Fig. 2. — Projected geometry, three component source. The core is assumed opposite side 
of size dmax, the other sources are presumed lobes or jets or chance projections. 

Cross validation was used, with the training/test set being divided into five folds. The 
training set members from four folds were used to classify the entire remaining fold, each 
fold thus being classified in succession from the classifiers generated by the other four folds. 
Cross validation is a standard pattern recognition technique used to avoid bias that would be 
introduced if the points used in testing were the same as those used for training. The OCl 
search algorithm includes some randomization to avoid local extrema in the search space. In 
generating the tree, OCl first selects a random initial location at each node and adjusts until 
a locally optimal hyperplane is reached.

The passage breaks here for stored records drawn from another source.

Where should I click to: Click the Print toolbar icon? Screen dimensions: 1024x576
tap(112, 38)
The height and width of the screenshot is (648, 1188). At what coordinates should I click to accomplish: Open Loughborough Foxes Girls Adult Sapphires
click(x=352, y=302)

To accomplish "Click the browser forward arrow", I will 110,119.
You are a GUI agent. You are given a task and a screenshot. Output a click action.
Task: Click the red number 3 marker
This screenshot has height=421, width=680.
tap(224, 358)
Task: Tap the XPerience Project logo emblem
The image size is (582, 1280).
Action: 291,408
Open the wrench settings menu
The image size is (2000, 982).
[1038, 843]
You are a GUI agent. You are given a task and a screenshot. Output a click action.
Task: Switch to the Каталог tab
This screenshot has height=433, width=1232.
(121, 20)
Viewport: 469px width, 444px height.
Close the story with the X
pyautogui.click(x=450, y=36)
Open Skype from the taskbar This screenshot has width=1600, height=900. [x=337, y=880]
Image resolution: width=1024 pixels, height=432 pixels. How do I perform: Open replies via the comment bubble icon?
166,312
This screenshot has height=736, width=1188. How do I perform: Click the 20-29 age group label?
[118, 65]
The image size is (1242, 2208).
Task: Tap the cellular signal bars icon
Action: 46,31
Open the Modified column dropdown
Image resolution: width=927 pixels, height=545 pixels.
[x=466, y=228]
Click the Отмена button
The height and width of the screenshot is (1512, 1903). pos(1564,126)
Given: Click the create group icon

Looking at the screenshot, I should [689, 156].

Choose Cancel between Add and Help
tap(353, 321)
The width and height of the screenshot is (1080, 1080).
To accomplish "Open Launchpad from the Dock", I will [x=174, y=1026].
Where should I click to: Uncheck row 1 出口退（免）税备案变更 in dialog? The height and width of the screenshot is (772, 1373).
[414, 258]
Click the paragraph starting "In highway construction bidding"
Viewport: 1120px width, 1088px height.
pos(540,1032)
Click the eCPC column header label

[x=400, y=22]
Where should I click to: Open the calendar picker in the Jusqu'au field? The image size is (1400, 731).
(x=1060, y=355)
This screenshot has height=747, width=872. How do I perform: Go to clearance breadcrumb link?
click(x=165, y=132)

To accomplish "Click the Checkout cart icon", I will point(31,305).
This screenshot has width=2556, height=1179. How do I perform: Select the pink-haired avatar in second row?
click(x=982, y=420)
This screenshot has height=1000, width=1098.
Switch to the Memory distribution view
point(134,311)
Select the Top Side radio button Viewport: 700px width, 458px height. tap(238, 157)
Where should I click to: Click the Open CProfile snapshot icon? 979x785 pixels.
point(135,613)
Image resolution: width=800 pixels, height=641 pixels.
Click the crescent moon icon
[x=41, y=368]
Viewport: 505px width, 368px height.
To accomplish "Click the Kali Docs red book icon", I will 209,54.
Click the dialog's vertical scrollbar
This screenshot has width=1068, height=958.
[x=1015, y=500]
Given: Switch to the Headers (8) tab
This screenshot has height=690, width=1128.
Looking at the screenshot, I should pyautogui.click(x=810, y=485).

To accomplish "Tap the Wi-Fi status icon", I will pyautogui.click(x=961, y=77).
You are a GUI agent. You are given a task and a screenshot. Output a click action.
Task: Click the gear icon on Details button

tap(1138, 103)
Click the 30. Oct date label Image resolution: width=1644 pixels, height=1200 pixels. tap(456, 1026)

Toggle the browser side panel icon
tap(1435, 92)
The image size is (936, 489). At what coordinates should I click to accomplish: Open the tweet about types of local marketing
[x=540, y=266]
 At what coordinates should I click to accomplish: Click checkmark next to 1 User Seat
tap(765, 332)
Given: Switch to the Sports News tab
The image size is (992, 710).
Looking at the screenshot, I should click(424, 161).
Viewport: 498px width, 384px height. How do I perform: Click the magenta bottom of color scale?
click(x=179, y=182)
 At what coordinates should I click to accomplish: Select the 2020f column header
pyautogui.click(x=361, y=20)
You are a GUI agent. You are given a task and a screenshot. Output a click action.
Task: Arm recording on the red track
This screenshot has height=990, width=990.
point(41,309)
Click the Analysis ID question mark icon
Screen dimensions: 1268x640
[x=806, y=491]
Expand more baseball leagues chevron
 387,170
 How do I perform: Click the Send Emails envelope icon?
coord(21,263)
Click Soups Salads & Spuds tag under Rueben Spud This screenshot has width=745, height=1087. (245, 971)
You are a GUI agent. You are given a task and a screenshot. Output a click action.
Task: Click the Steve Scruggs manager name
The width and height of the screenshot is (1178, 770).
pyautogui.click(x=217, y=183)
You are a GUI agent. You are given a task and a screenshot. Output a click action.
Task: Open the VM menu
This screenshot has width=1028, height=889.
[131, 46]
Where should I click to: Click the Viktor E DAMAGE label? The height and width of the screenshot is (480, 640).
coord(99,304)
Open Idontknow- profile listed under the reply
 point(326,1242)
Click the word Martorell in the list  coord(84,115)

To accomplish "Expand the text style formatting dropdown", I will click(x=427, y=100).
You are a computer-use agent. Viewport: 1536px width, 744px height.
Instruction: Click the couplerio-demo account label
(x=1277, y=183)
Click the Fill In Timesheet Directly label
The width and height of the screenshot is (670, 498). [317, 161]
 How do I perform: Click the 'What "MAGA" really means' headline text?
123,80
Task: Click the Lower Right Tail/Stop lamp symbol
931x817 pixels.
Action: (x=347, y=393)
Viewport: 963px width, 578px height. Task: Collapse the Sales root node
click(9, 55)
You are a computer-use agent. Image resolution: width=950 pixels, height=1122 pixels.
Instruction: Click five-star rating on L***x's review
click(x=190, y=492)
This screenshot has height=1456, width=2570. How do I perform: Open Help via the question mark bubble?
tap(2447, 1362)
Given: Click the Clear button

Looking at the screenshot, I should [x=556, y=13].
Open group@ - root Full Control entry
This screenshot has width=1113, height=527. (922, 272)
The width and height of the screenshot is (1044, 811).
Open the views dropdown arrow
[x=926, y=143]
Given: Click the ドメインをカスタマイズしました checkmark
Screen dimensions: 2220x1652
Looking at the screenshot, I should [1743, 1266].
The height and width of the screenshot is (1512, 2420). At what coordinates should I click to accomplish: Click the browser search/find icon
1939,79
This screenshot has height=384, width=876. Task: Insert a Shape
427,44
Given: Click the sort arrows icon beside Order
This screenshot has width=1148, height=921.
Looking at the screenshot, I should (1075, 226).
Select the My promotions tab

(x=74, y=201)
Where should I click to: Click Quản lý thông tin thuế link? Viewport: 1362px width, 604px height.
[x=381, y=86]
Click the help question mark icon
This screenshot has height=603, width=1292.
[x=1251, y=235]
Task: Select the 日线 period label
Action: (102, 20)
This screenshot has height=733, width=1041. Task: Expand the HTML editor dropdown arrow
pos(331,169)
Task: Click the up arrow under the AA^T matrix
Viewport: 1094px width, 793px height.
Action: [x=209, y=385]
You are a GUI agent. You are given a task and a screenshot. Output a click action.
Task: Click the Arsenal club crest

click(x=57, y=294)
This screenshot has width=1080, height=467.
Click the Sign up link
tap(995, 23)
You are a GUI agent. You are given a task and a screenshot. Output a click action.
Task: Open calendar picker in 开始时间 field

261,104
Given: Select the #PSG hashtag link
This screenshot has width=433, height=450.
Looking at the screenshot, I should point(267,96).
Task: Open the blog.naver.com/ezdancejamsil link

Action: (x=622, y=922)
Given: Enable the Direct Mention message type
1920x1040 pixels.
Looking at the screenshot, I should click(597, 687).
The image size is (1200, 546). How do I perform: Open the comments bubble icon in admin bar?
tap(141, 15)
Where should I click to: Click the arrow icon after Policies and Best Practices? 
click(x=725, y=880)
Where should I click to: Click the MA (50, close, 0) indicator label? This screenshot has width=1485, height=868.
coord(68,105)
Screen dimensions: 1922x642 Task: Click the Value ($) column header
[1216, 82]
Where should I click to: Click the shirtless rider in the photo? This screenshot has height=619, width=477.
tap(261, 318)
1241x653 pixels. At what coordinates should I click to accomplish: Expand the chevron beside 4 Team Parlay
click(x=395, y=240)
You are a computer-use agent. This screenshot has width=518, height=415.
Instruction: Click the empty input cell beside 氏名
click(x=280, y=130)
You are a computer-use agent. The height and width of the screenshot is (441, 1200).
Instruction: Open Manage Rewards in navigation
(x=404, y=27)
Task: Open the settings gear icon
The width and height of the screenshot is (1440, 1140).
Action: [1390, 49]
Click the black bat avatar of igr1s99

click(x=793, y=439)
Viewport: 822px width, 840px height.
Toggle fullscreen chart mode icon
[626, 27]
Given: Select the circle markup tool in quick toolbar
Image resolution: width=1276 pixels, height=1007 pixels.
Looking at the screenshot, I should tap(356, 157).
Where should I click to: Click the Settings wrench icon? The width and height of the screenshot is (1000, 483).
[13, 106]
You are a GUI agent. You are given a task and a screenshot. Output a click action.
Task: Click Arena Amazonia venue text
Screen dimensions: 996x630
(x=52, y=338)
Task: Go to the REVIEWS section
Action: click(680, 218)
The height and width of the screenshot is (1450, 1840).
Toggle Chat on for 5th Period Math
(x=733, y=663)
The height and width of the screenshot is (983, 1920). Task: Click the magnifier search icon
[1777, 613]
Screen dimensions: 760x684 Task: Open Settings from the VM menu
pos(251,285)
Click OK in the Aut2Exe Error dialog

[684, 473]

Multiple random starting points are used at each 
node and the hyperplane is perturbed in random directions after it reaches local minimum. 

Heath, Kasif, and Salzberg (Heath, Kasif, & Salzberg 1996) have shown the accuracy of 
classification is improved by having multiple trees vote. Thus, ten classifiers were generated, 
using different seeds for the random number generator, for each of the five folds, resulting 
in a total of fifty decision trees for each feature set. 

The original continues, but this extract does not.